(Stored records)
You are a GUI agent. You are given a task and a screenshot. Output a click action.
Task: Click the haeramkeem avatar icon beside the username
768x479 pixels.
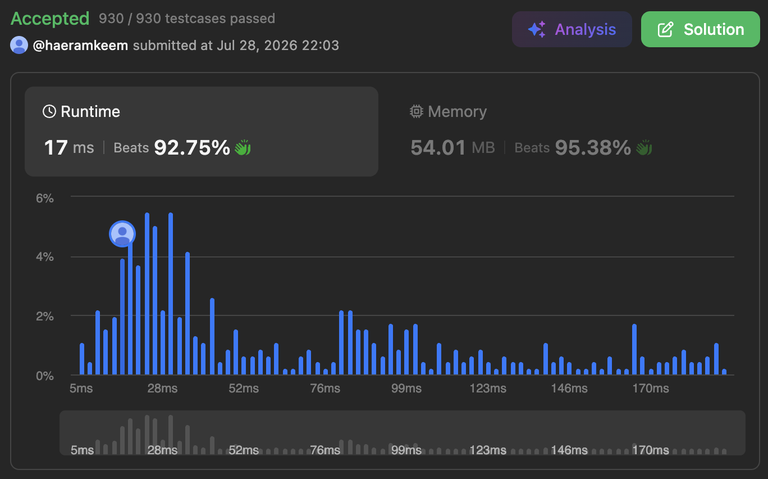click(x=19, y=45)
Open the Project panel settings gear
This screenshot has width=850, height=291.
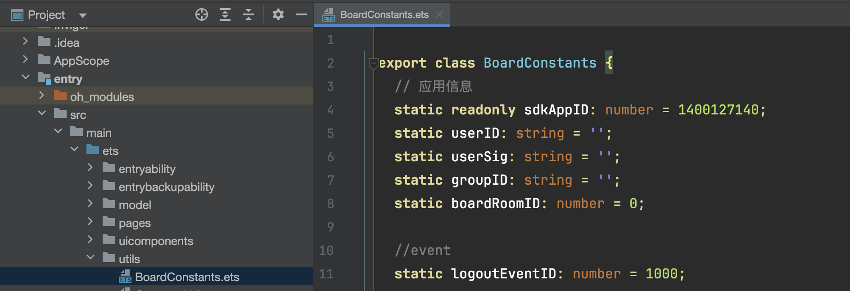tap(278, 15)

To do: Retype each entry precisely. Skip images entirely.

Answer section:
You are a GUI agent. You are given a task and a screenshot. Output a click action.
Task: Click the haeramkeem avatar icon beside the username
768x479 pixels.
click(x=19, y=45)
Open the Project panel settings gear
This screenshot has width=850, height=291.
tap(278, 15)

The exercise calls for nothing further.